* [Brief 1] Reproduce the passage of the commentary on the Macalester production of In the Blood from "An explicit rape" to "into the script.".
* [Brief 2] Write what follows the last sentence of the commentary on the Macalester production of In the Blood.
START Extract to read
At the end of the Macalester production of In the Blood, the main character Hester is brutally raped on stage.
It was shocking. It was provocative. It made you uncomfortable and it made you think—all good things that might have been exactly what you wanted from theatre.
Except, perhaps, if you’re a sexual assault survivor.
Sexual violence is often a specifically traumatic event. It affects as many as one in three women and one in six men in their lifetimes, which means all of us know people who have been sexually assaulted. People who have experienced sexual violence may develop post-traumatic stress disorder, but even those who are not clinically diagnosed with PTSD can experience severe feelings of fear, anxiety and stress related to the assault.
These feelings can be triggered by anything that reminds a victim of the event. Some triggers are particular and specific, like a certain word or object, while others are more generalized and applicable to a wider group of people.
An explicit rape scene is an obvious trigger.
The script that playwright Suzan-Lori Parks wrote is provocative and unsettling, illuminating issues of homelessness, poverty, racism, sexism and more, as well as sexual assault. But the directing choices made for Macalester’s production shifted the focus away from those topics in favor of more sexualized scenes. There was an explicit sex scene between Hester and her ex-boyfriend Chilli that isn’t expressly written into the script.
There’s also the rape, which Parks didn’t write either. The stage directions for that scene are simply: “They struggle as he tries to shake her loose. Then, in a swift motion, she raises her club to strike him. He is much stronger than she. He brutally twists her hand. She recoils in pain and falls to the ground.”
Although the production intended to highlight the issues of eugenics and homelessness, the directing choices shifted the focus away from these topics. In producing the play with sexuality as such an overt theme, the cast and everybody involved in the production must realize they sacrificed attention to the subtle themes of Parks’ text in favor of sexual spectacle and sensationalism.
END Extract to read
START Provided data
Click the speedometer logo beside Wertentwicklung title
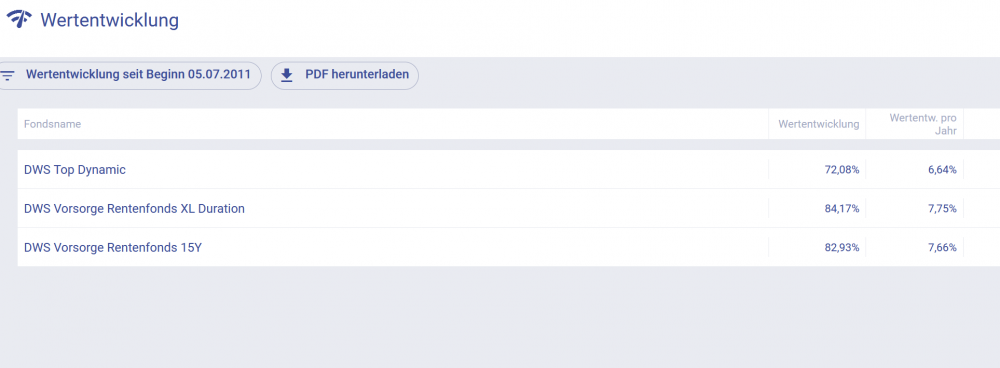Image resolution: width=1000 pixels, height=368 pixels. (x=19, y=20)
END Provided data
* [Exercise output 1]
An explicit rape scene is an obvious trigger.
The script that playwright Suzan-Lori Parks wrote is provocative and unsettling, illuminating issues of homelessness, poverty, racism, sexism and more, as well as sexual assault. But the directing choices made for Macalester’s production shifted the focus away from those topics in favor of more sexualized scenes. There was an explicit sex scene between Hester and her ex-boyfriend Chilli that isn’t expressly written into the script.

* [Exercise output 2]
There was little warning of the rape scene. When I went to see the show on Thursday, April 10, there was no announcement made to the audience before the performance or in the program. There was just a sign posted next to the box office, which I would have easily missed if I hadn’t gotten up and walked around during intermission. There was no way I could have prepared myself for the sexually violent content, even if I had read the play beforehand.
Actor Stephen Straub ’14 was quoted in the April 25 issue of The Mac Weekly as saying, jokingly, “How do you make a typical Macalester student uncomfortable? Tell them the truth.”
The truth about what—rape? And at what expense? Survivors already know. This inherently vulnerable population is not exactly the demographic that needs to be antagonized by a truth they have already experienced.
In the same issue of the Mac Weekly, actor Christine Ohenewah ’15 was quoted as saying: “If [the lack of trigger warnings] is all you got from this play, you’re missing something.”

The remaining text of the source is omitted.